The separation of powers has theoretically created a system of accountability, ensuring the courts can ensure the executive are meeting their legislative and constitutional duties to the public. If the courts fail to scrutinise members of the executive for failing to maintain a duty of care on children and children do not have the right to vote, this leaves the process open to adults and the decisions they make at an election. However, this very democratic process has also been scrutinised for not adequately ensuring climate change policies protect children when the harms of climate change will be felt to the fullest extent. Studies show that as young votes replace the old over time, climate change will become an even more important political issue. However, we know that climate change action needs to happen immediately and cannot wait for changing governments and future elections. Otherwise, the harms and impacts will become irreversible.
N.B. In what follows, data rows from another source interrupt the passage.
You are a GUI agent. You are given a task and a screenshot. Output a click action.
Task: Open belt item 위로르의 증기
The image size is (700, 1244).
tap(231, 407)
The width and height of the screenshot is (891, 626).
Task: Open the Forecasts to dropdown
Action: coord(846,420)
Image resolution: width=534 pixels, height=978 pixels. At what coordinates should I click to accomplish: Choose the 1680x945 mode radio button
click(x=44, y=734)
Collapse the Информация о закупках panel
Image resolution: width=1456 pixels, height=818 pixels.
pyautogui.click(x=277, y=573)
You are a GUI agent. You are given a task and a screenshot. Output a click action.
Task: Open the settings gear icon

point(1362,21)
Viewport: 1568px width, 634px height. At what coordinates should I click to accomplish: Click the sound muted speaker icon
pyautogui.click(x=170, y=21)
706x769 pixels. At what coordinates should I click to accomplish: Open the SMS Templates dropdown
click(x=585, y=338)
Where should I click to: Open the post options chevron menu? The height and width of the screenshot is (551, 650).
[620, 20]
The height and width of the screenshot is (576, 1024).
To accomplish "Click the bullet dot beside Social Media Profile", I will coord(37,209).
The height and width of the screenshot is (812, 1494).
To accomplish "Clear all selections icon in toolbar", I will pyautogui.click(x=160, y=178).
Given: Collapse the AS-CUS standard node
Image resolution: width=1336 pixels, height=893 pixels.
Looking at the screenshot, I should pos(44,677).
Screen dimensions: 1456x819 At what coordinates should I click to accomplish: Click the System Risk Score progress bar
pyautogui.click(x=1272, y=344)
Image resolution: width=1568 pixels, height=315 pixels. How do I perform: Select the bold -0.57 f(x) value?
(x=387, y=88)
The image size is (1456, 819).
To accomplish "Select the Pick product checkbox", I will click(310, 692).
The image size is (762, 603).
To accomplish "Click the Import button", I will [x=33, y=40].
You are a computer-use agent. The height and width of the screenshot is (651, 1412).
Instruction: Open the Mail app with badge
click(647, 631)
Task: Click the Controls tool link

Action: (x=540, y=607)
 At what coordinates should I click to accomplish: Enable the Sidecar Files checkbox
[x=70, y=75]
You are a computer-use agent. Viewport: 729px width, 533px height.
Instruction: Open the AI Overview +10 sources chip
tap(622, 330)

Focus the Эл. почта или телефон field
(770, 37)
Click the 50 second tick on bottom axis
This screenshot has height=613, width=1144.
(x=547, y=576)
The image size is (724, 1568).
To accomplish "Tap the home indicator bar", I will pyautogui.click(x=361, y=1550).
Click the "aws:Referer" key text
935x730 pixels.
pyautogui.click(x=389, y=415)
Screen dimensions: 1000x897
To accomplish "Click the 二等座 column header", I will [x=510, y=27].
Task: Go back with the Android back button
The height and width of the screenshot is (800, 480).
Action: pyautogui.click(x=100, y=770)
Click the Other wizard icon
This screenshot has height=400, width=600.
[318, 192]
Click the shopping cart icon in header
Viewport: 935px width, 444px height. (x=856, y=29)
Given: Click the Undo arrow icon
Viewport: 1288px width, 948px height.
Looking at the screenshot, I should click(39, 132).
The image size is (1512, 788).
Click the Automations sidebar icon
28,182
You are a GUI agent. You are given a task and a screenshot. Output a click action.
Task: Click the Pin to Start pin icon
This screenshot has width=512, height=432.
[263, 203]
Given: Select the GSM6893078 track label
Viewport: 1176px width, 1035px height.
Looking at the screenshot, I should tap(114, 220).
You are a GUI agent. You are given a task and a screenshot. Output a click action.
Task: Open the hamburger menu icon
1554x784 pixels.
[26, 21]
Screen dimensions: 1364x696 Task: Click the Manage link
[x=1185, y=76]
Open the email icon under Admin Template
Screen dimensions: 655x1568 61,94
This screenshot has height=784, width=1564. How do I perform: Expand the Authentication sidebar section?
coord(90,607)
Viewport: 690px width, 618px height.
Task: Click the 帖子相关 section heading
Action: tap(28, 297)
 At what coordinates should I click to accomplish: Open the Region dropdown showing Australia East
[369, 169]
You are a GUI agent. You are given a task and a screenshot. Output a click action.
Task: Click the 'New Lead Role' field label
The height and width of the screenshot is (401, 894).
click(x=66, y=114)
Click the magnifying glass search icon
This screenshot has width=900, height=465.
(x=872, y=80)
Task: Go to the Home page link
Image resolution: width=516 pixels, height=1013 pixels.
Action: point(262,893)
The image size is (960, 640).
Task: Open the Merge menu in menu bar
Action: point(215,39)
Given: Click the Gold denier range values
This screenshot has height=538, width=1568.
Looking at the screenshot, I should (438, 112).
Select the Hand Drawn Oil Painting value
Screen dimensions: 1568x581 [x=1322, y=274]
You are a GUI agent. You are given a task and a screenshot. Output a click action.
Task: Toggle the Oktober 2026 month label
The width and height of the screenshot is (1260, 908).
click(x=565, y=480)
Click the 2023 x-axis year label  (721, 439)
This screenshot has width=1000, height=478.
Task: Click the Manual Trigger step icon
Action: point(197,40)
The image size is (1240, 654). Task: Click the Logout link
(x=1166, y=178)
In fact, just recently, the UN secretary general shamed Australia for failing to take appropriate action on climate change and produce meaningful policy, which will meet internationally established goals by 2030. He accused the government of having “an addiction to fossil fuels” which will create “mutually assured destruction.” Additionally, on the specific issue of climate change, the political and democratic process has been significantly tainted, with both major parties accepting large political donations from fossil fuel companies, which inadvertently will influence their policy choices.

The court also noted that children are not a unique class and do not have ‘special vulnerability’. However, the evidence suggests that climate change will disproportionately impact children, and they will be more vulnerable to the injuries that will be caused by climate change. UNICEF has emphasised that climate change is a child rights issue.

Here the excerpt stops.